Ken at Popehat examines Google's report on the number of police departments and governments that have requested removal of police brutality videos shot by citizens, and asks what will happen once the Stop Online Piracy Act makes spurious takedown even easier.

16 Responses to “Dirty cops will love SOPA”

  1. Guest says:

    Something tells me if Google has been saying no to take-down requests so far, they will continue to do so if SOPA passes. I doubt the US would even try, let alone succeed in having Youtube de-listed from DNS.

    Not to mention SOPA has absolutely no application to this kind of request. SOPA is about preventing copyright infringement, these requests are under “defamation” or “protecting officers” or some other BS.
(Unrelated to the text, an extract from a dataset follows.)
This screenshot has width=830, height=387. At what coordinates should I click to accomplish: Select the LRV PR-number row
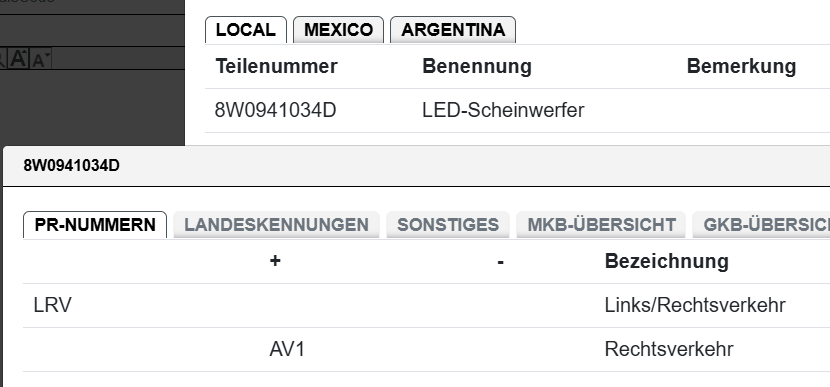point(427,305)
    Saying SOPA is going to facilitate EVERY possible kind of civil-rights abuse is just crying wolf.

    • Christine says:

      Dream on, CoyoteDen.

      • Guest says:

        You really think Google wouldn’t take this all the way to SCOTUS if they had to?

        If a judge were to go so far as to use SOPA to shut down Youtube over a single video, they would be violating the letter and the spirit of the law. SOPA explicitly states it is to be used against sites that exist mainly to infringe.
        The Pirate Bay: Yes. Like it or not, TPB is mostly an index of pirated stuff.

        Youtube: Dream on, Christine.

        The Pirate Bay is number one on SOPA’s list, so it will be the test case. It will be interesting to see what will happen to TPB if SOPA passes and the DNS blocks are actually implemented.

        Something tells me TPB isn’t just going to go away.

    • IronEdithKidd says:

      Ever hear the term “mission creep”?

      • Guest says:

        Ever hear the term SLAPP?

        If an anti-piracy law like SOPA is used against a non-infringing site to censor free speech, and the affected party has the legal resources to take it to the top, the result will be the repeal of SOPA or new legislation in the vein of anti-SLAPP.

        You might not like big business, but Google has the power to fight something like SOPA, should it ever be pointed at them in a way they don’t like.

        • Andrew Singleton says:

          As has been explained by when this question came up before the power to fight back only exists if you have the money. Also takedown notices from say… Us. Will probably get disregarded since the target entities will do a risk analyses and see that even if we were to actually sue they could bury us in legal fees.

          Any mis-attribution or mis-interpretation is my fault.

          I do not believe it will immediately get heavy handed, since those this bill benefits most will likely want to wait for the uproar to die down before going gonzo. I say probably because UMG has already proven that they’ll abuse current tools, and Warner will use Bots and search scripts to file takedown notices for them as mass trolling nets ‘and if a few dolphins get caught in the process. Big Deal’.

          The thing is we /HAVE/ tools right no that does what SOPA and PIPA say they are aiming to accomplish, and those tools are already being abused. Why hand the abusers of Power more Power to abuse?

          As for Google? Google, Amazon, Paypal, Wikipedia, and others /ARE FIGHTING IT RIGHT NOW./It isn’t just ‘Congress Vs. Google, as pro-sopa advocates seem to love claiming. I’ts Congress vs multitudes ranging from large corporations, Professors of law, experts on the technologies and communication this bill would want to alter, THE FATHER OF THE INTERNET ITSELF, and oh. Hundreds of thousands (probably millions) of people like me that are pissed off that our elected Representatives seem to show absolutely no shame in that they are passing a bill to alter a technology they seem to gleefully no nothing about.

          Edit: And before I forget. Thank you for being civil in your disagreements. Refreshing change from what amounts to shouting matches between Pro and Anti.

        • Guest says:

          The problem here is that you are so much more reasonable than reality that you misrepresent it, intentionally or not.

      • benher says:

        And those creeps are on some serious missions!

    • Pepijn says:

      Unfortunately the story immediately preceding this one on Boing Boing already shows that Google is being hypocritical: it describes an incident where a cop punched a mentally challenged woman in the head, and then tried to take the camera phone from the Iraq war veteran who filmed the incident.

      According to the story Google removed the video of it, not for copyright violation, but because it “contained hate speech”, which is not the case. So apparently Google *will* roll over and take down videos of police brutality. In fact, the previous story is a perfect illustration for this one.

  2. Yacko says:

     Doesn’t the citizen, the person who shot the video, own the copyright? And in most places it is legal to photograph the police. So how would the police claim this is an illegal video?

    • AnthonyC says:

      The point is that you can *claim* anything, true or false. Fighting the claim, though, takes money and balls, and in most cases companies and individuals simply go along with such abuses of power. That is part of what makes tools-that-ignore-due-process so dangerous.

      • Guest says:

        And I am sure enforcement against law enforcement for abusing the law will be no different than the rest of us. Oh. Wait. 

    • Guest says:

      Apparently the cops own their ‘trademark’ takedown moves.